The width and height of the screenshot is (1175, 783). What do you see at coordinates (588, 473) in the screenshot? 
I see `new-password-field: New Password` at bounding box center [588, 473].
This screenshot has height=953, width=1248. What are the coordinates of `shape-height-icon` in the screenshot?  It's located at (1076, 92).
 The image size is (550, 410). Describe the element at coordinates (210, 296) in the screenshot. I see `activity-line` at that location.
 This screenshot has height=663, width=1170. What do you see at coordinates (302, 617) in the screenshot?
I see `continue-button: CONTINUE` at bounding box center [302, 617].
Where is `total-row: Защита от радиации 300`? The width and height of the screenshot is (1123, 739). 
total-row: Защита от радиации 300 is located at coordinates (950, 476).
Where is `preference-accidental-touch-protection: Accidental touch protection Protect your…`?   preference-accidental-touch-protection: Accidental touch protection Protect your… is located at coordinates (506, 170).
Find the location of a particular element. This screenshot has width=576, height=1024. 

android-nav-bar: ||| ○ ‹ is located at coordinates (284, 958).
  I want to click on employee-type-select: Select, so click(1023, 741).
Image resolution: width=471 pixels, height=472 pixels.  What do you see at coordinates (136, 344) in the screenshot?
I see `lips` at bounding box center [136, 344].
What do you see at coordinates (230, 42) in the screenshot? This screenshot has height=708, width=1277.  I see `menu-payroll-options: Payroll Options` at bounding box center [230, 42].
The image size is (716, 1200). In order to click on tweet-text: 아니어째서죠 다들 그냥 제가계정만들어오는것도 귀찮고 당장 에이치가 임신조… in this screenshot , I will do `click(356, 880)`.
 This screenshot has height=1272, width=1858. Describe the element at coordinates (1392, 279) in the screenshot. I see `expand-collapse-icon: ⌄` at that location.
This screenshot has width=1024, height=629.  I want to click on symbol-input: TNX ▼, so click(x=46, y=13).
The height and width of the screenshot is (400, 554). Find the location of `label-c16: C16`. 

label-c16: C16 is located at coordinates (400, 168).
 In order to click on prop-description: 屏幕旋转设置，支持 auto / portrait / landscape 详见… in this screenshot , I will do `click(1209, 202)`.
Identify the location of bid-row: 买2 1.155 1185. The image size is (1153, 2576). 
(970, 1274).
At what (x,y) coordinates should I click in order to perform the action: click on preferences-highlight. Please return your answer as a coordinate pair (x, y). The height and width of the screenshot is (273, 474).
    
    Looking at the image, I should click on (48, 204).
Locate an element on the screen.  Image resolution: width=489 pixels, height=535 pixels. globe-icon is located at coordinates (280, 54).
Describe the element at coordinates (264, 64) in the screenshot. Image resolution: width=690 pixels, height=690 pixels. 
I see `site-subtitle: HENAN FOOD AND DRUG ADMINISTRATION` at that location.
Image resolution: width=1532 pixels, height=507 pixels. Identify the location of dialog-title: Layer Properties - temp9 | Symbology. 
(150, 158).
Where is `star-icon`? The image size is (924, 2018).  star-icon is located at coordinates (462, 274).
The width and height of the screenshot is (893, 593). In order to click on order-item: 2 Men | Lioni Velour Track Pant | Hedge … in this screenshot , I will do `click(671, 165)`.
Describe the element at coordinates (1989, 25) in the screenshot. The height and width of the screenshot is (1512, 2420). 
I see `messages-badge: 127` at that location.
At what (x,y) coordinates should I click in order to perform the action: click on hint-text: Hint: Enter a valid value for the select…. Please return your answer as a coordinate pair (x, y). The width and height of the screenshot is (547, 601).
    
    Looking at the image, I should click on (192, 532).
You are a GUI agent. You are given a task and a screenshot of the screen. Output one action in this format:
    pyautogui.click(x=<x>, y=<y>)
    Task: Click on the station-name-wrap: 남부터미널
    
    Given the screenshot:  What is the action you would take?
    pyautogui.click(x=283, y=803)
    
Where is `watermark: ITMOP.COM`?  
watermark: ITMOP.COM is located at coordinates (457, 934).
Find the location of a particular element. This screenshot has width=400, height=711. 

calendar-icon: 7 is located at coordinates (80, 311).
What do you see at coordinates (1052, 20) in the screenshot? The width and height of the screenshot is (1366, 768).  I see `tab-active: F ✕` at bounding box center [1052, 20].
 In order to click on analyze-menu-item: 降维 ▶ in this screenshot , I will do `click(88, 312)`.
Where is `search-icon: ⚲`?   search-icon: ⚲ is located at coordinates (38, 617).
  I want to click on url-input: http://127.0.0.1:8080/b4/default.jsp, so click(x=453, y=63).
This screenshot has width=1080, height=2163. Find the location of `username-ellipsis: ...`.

⁂

Locate every line in the records above that contains the string "total", matching case, and copy each of those lines in full.

Where is `total-row: Защита от радиации 300`? The width and height of the screenshot is (1123, 739). 
total-row: Защита от радиации 300 is located at coordinates (950, 476).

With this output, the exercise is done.